**Task statement**
Answer these from the fisheries text:
1. What percentage of fishers live in developing countries?
2. What share of the global fisheries labor market do women make up?
3. Which organization issued the 2012 report on the fishing industry's challenges?

**Text**
++++++++++++++++++++

Furthermore, food insecurity is intricately linked with poverty, and fisheries provide a “safety net” for fishers against poverty, with 97% of fishers living in developing countries, experts say.  

Women and fisheries 

But there is an overlooked part of the fisheries industry that can play a vital role in fisheries sustainability.

Meanwhile, a gendered perception of the fishing industry remains a challenge for key solutions. Many perceive fishing to be an industry for males, even though women make up almost 50% of the global fisheries labour market. Their stories — and challenges — often remain untold, and are not taken into consideration when addressing solutions and measures for the industry. 

A World Wide Fund for Nature report from 2012 detailed that the challenges of the fishing industry — such as “ lack of land ownership, high degrees of indebtedness, poor access to health, education and financial capital, and political and geographical marginalisation” often disproportionately affect women.

++++++++++++++++++++

**Data**
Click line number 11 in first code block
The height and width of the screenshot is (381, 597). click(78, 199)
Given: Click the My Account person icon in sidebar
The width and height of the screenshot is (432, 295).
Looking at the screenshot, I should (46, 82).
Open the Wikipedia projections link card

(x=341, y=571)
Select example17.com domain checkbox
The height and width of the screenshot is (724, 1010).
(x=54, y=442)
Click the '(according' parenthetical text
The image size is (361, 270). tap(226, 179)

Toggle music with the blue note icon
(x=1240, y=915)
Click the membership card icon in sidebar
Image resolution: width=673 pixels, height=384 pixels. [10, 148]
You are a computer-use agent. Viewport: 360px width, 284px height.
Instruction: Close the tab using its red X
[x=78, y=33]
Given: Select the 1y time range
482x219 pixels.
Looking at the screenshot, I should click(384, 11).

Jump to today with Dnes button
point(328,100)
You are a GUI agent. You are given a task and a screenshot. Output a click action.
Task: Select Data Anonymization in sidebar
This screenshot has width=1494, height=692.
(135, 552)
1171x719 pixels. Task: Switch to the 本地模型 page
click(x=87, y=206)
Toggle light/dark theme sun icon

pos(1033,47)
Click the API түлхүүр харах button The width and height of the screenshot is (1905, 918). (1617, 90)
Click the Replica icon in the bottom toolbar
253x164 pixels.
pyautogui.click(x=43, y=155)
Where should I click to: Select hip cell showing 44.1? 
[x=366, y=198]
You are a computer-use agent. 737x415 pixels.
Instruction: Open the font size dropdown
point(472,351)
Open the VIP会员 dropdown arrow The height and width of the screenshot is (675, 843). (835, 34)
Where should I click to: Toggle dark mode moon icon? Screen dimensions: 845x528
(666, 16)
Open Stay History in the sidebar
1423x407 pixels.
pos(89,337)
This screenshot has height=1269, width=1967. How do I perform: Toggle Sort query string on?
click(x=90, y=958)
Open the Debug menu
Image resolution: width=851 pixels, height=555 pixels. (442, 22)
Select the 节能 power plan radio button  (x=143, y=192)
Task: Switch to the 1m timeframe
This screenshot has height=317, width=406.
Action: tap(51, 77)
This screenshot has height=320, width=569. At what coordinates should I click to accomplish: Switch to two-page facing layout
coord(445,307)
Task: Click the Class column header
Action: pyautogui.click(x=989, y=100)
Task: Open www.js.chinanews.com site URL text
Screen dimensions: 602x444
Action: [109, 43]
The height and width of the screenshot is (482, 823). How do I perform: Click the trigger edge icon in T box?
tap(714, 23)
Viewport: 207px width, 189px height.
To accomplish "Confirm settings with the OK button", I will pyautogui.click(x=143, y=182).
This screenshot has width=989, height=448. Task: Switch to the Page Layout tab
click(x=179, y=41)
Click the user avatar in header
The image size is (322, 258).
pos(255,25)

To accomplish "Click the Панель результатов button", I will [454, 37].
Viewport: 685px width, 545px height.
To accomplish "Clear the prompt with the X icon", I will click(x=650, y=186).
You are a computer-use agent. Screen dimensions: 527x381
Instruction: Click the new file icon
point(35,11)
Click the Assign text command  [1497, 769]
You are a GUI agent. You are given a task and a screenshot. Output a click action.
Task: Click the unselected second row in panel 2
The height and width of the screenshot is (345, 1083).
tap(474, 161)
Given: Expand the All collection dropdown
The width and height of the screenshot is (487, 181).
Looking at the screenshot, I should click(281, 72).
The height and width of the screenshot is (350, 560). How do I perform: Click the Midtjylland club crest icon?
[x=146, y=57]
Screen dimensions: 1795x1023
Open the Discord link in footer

++++++++++++++++++++

**Task response**
1. 97%
2. Almost 50%
3. The World Wide Fund for Nature